I have discovered that it is just impossible to get a good render in just one Asset for languages with many characters (5000ish for Japanese, for example), even if we set the texture size to 2048x2048, the biggest amount that mobile devices can handle. So my attempt is to create several different smaller assets, and combine them via the fallback system, like this:
So, currently, I have 8 2048x2048 assets, each holding about 500ish characters. That is almost 80mb in file size. However, even with this, the result is still blurry when the text is enlarged (like the one I show above). I have found it is really hard to use TextMesh Pro for different languages, especially for localization. I just want to make sure, am I doing something wrong? Is there a more optimal way for this purpose?
ps. here’s the one of the Face Info of the assets. The rest looks about the same, too.
The font asset does not appear to be an SDF font asset. Please consider creating a font asset using the SDFAA mode or any of the other SDF modes. This will make the text render correctly at any point size and scale.
Since the introduction of Dynamic Font Assets and Multi Atlas Textures, it is no longer necessary nor recommended to create multiple static font assets to try to handle all potential characters for various source font files and languages.
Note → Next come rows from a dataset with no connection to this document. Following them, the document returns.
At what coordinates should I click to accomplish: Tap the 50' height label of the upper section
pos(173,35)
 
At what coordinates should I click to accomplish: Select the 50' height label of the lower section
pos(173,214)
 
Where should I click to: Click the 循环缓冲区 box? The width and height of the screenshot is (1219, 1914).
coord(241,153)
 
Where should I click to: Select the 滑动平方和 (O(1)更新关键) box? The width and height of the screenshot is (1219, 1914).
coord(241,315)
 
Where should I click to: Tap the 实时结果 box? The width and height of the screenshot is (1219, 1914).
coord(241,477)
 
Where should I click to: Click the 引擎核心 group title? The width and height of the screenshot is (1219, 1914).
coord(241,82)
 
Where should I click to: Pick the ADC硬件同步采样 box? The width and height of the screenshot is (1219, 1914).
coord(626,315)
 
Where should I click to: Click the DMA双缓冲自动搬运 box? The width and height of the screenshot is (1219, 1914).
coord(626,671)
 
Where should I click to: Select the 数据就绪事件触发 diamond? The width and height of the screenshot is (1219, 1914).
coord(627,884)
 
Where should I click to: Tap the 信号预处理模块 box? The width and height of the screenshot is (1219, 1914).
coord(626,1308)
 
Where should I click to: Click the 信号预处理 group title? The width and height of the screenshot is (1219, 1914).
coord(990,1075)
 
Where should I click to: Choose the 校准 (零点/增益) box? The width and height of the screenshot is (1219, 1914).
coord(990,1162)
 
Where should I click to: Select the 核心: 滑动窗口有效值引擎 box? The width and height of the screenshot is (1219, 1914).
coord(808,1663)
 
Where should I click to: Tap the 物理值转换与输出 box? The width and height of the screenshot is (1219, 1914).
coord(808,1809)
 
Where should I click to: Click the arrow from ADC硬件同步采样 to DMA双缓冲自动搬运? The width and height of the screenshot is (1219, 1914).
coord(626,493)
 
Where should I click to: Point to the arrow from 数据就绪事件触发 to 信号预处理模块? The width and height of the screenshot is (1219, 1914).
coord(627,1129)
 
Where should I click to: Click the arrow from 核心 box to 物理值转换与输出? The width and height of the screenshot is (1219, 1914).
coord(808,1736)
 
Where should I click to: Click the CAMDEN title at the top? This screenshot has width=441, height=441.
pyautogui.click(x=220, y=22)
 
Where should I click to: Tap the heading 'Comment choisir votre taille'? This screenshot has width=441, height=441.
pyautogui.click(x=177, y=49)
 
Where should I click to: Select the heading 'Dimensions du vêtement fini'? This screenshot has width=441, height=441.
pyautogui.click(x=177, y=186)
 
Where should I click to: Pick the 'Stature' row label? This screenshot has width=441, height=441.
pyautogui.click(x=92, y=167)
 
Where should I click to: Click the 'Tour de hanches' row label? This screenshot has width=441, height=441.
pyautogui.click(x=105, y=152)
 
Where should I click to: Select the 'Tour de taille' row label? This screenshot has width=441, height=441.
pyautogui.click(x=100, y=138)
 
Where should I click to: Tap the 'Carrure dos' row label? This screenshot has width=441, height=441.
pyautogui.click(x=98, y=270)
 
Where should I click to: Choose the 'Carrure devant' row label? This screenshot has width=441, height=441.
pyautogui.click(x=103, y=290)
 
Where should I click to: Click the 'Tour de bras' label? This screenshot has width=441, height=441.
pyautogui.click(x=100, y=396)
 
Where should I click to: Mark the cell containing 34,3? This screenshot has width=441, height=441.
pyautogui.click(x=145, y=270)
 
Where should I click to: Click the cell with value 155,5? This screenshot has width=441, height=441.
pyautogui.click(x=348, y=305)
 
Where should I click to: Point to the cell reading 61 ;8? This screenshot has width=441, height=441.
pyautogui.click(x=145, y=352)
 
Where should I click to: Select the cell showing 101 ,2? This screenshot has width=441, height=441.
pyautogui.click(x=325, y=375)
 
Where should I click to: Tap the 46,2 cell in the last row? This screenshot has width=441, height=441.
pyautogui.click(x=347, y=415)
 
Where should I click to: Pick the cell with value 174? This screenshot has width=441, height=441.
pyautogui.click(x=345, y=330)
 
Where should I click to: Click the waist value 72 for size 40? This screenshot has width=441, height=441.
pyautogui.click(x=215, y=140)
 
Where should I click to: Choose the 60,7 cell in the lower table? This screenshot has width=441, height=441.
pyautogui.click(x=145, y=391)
The new recommended workflow is to use static font assets that only contain the known characters used in the project for any given language or groups of languages and to then rely on dynamic font assets (with multi atlas texture enabled) assigned as fallback to handle all other potential characters contained in their source font files.
By known characters, I mean all the characters contained in your UI, Menus, Dialogues, etc. IE. all the text known at build time. Anything else coming from user input will be handled by the dynamic font assets / fallbacks.
Multi Atlas Texture enables a dynamic font asset to create new atlas textures as needed to handle requested characters and glyphs. This feature makes it possible for a dynamic font asset to handle every single character contained in the source font file.
Please take a look at the following two videos which cover most of this information.
This is so very helpful! I wished I have seen these earlier. Kind of surprised that no one has translated these videos and processes into other languages, too. Maybe I will do that in the future!